Screenshot grounding data
⟨

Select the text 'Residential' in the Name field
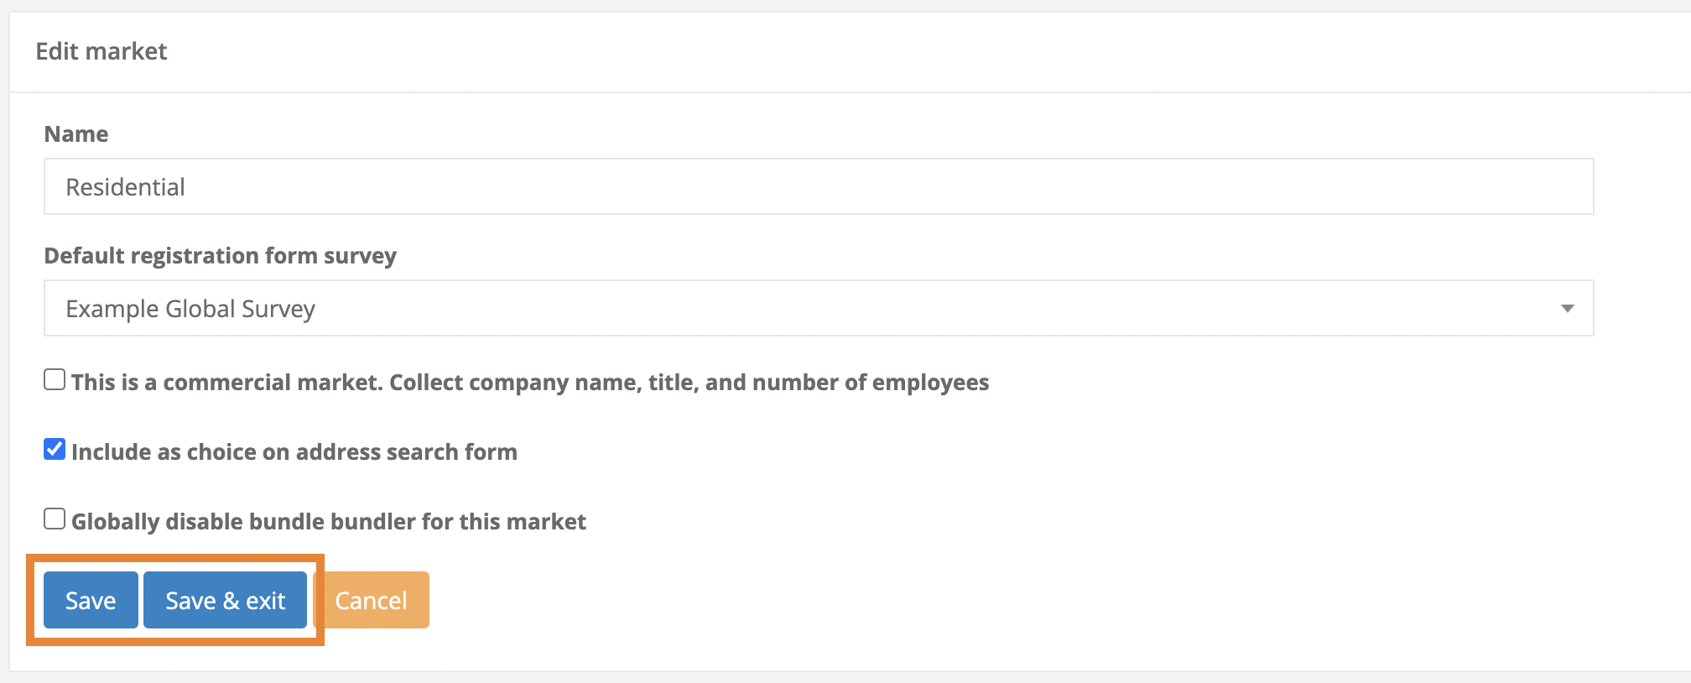pyautogui.click(x=126, y=186)
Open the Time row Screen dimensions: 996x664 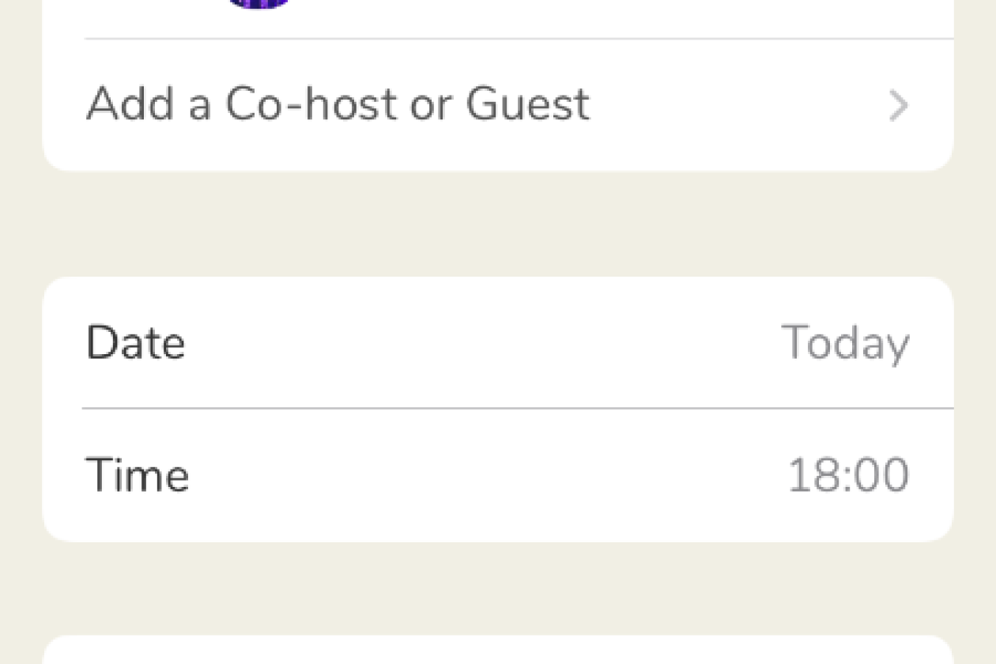point(498,475)
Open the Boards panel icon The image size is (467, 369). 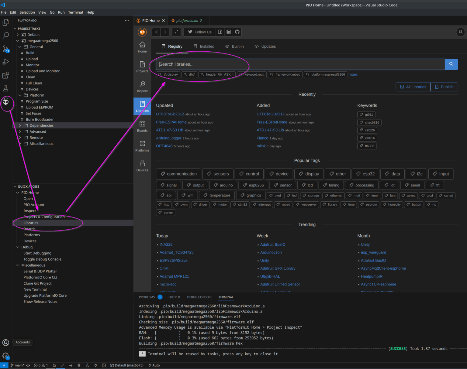pyautogui.click(x=142, y=126)
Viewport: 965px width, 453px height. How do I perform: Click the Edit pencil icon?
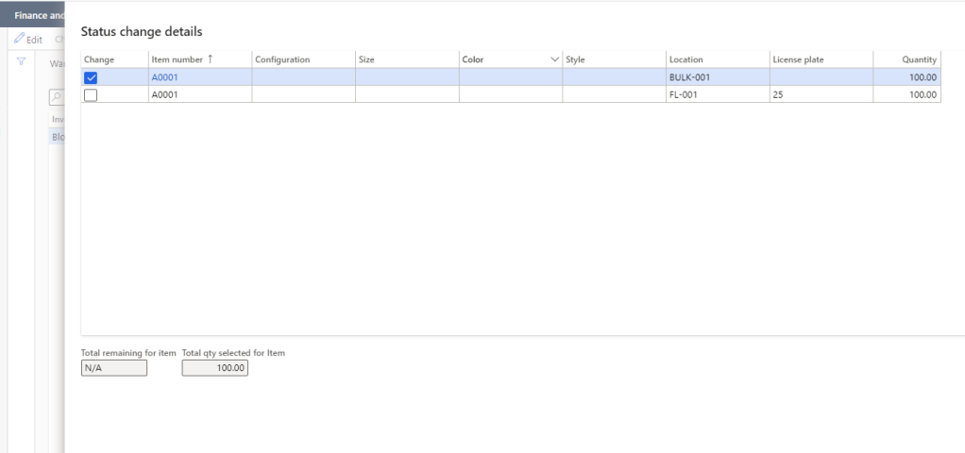(20, 40)
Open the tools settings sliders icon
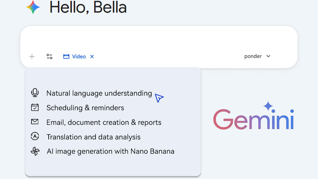Screen dimensions: 318x179 [49, 57]
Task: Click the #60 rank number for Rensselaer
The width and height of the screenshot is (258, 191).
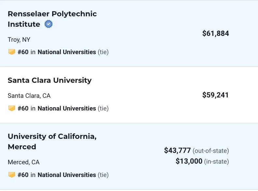Action: click(x=23, y=52)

⟩

Please write out the lines above exactly, from the one that contains "Open the tools settings sliders icon" through the final line, and include none of the pictures.

Open the tools settings sliders icon
Screen dimensions: 318x179 [49, 57]
Task: Click the #60 rank number for Rensselaer
The width and height of the screenshot is (258, 191).
Action: click(x=23, y=52)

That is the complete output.